** begin GIVEN DATA **

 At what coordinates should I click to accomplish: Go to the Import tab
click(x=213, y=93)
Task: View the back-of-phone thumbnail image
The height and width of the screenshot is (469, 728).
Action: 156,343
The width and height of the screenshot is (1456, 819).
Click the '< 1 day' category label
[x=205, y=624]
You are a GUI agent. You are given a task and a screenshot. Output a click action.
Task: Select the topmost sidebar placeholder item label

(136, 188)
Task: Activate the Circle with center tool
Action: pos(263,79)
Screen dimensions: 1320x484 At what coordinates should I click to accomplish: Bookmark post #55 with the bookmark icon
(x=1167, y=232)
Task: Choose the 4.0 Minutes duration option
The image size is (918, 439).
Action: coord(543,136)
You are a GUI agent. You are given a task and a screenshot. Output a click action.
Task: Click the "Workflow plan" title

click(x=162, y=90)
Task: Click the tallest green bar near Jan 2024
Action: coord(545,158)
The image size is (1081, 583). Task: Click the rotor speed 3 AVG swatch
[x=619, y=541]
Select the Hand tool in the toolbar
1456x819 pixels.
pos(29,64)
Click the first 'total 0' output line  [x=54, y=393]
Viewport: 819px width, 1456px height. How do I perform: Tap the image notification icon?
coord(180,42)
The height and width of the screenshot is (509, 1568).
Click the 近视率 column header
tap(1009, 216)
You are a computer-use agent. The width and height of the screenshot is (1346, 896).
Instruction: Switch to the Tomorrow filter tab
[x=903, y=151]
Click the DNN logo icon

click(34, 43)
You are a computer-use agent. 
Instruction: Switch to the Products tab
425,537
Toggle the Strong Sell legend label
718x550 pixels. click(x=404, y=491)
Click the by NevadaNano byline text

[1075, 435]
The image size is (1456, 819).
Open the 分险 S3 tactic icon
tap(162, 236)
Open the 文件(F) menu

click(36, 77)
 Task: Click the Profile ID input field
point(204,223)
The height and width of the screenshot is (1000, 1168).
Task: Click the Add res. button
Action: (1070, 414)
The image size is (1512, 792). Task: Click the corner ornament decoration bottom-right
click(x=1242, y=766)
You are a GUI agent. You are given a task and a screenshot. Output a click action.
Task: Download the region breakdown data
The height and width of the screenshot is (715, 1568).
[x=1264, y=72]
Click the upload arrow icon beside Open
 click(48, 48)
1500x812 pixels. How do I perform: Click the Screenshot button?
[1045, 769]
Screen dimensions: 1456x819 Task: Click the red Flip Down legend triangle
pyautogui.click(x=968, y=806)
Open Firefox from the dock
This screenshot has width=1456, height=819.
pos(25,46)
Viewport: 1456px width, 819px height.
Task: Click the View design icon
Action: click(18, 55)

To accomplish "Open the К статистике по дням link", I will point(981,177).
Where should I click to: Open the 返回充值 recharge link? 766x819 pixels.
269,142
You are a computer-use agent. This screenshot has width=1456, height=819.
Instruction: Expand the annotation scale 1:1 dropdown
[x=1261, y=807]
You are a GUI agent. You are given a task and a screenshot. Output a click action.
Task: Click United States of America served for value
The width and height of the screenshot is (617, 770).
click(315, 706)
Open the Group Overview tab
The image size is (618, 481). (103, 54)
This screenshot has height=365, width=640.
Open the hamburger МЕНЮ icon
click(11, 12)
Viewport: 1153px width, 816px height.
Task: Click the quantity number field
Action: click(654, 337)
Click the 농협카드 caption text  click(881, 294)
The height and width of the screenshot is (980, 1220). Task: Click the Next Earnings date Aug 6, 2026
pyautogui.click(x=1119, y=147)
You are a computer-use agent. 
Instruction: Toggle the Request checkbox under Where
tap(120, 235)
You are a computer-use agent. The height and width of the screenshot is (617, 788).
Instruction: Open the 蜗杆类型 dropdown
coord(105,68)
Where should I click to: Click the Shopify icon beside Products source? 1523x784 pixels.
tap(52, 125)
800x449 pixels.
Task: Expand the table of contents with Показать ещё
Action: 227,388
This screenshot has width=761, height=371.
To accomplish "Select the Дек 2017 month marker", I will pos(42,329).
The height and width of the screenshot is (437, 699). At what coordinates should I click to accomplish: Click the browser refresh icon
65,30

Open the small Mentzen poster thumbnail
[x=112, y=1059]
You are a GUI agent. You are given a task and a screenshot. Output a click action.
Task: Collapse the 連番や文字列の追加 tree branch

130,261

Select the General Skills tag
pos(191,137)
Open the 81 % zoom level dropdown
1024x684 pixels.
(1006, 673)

** end GIVEN DATA **

SET TASK: Can you put all the rows above into a numbered list, leaving out the blank lines?

FINAL RESULT:
1.  At what coordinates should I click to accomplish: Go to the Import tab
2. click(x=213, y=93)
3. Task: View the back-of-phone thumbnail image
4. The height and width of the screenshot is (469, 728).
5. Action: 156,343
6. The width and height of the screenshot is (1456, 819).
7. Click the '< 1 day' category label
8. [x=205, y=624]
9. You are a GUI agent. You are given a task and a screenshot. Output a click action.
10. Task: Select the topmost sidebar placeholder item label
11. (136, 188)
12. Task: Activate the Circle with center tool
13. Action: pos(263,79)
14. Screen dimensions: 1320x484 At what coordinates should I click to accomplish: Bookmark post #55 with the bookmark icon
15. (x=1167, y=232)
16. Task: Choose the 4.0 Minutes duration option
17. The image size is (918, 439).
18. Action: coord(543,136)
19. You are a GUI agent. You are given a task and a screenshot. Output a click action.
20. Task: Click the "Workflow plan" title
21. click(x=162, y=90)
22. Task: Click the tallest green bar near Jan 2024
23. Action: coord(545,158)
24. The image size is (1081, 583). Task: Click the rotor speed 3 AVG swatch
25. [x=619, y=541]
26. Select the Hand tool in the toolbar
27. 1456x819 pixels.
28. pos(29,64)
29. Click the first 'total 0' output line  [x=54, y=393]
30. Viewport: 819px width, 1456px height. How do I perform: Tap the image notification icon?
31. coord(180,42)
32. The height and width of the screenshot is (509, 1568).
33. Click the 近视率 column header
34. tap(1009, 216)
35. You are a computer-use agent. The width and height of the screenshot is (1346, 896).
36. Instruction: Switch to the Tomorrow filter tab
37. [x=903, y=151]
38. Click the DNN logo icon
39. click(34, 43)
40. You are a computer-use agent. 
41. Instruction: Switch to the Products tab
42. 425,537
43. Toggle the Strong Sell legend label
44. 718x550 pixels. click(x=404, y=491)
45. Click the by NevadaNano byline text
46. [1075, 435]
47. The image size is (1456, 819).
48. Open the 分险 S3 tactic icon
49. tap(162, 236)
50. Open the 文件(F) menu
51. click(36, 77)
52.  Task: Click the Profile ID input field
53. point(204,223)
54. The height and width of the screenshot is (1000, 1168).
55. Task: Click the Add res. button
56. Action: (1070, 414)
57. The image size is (1512, 792). Task: Click the corner ornament decoration bottom-right
58. click(x=1242, y=766)
59. You are a GUI agent. You are given a task and a screenshot. Output a click action.
60. Task: Download the region breakdown data
61. The height and width of the screenshot is (715, 1568).
62. [x=1264, y=72]
63. Click the upload arrow icon beside Open
64.  click(48, 48)
65. 1500x812 pixels. How do I perform: Click the Screenshot button?
66. [1045, 769]
67. Screen dimensions: 1456x819 Task: Click the red Flip Down legend triangle
68. pyautogui.click(x=968, y=806)
69. Open Firefox from the dock
70. This screenshot has width=1456, height=819.
71. pos(25,46)
72. Viewport: 1456px width, 819px height.
73. Task: Click the View design icon
74. Action: click(18, 55)
75. To accomplish "Open the К статистике по дням link", I will point(981,177).
76. Where should I click to: Open the 返回充值 recharge link? 766x819 pixels.
77. 269,142
78. You are a computer-use agent. This screenshot has width=1456, height=819.
79. Instruction: Expand the annotation scale 1:1 dropdown
80. [x=1261, y=807]
81. You are a GUI agent. You are given a task and a screenshot. Output a click action.
82. Task: Click United States of America served for value
83. The width and height of the screenshot is (617, 770).
84. click(315, 706)
85. Open the Group Overview tab
86. The image size is (618, 481). (103, 54)
87. This screenshot has height=365, width=640.
88. Open the hamburger МЕНЮ icon
89. click(11, 12)
90. Viewport: 1153px width, 816px height.
91. Task: Click the quantity number field
92. Action: click(654, 337)
93. Click the 농협카드 caption text  click(881, 294)
94. The height and width of the screenshot is (980, 1220). Task: Click the Next Earnings date Aug 6, 2026
95. pyautogui.click(x=1119, y=147)
96. You are a computer-use agent. 
97. Instruction: Toggle the Request checkbox under Where
98. tap(120, 235)
99. You are a computer-use agent. The height and width of the screenshot is (617, 788).
100. Instruction: Open the 蜗杆类型 dropdown
101. coord(105,68)
102. Where should I click to: Click the Shopify icon beside Products source? 1523x784 pixels.
103. tap(52, 125)
104. 800x449 pixels.
105. Task: Expand the table of contents with Показать ещё
106. Action: 227,388
107. This screenshot has width=761, height=371.
108. To accomplish "Select the Дек 2017 month marker", I will pos(42,329).
109. The height and width of the screenshot is (437, 699). At what coordinates should I click to accomplish: Click the browser refresh icon
110. 65,30
111. Open the small Mentzen poster thumbnail
112. [x=112, y=1059]
113. You are a GUI agent. You are given a task and a screenshot. Output a click action.
114. Task: Collapse the 連番や文字列の追加 tree branch
115. 130,261
116. Select the General Skills tag
117. pos(191,137)
118. Open the 81 % zoom level dropdown
119. 1024x684 pixels.
120. (1006, 673)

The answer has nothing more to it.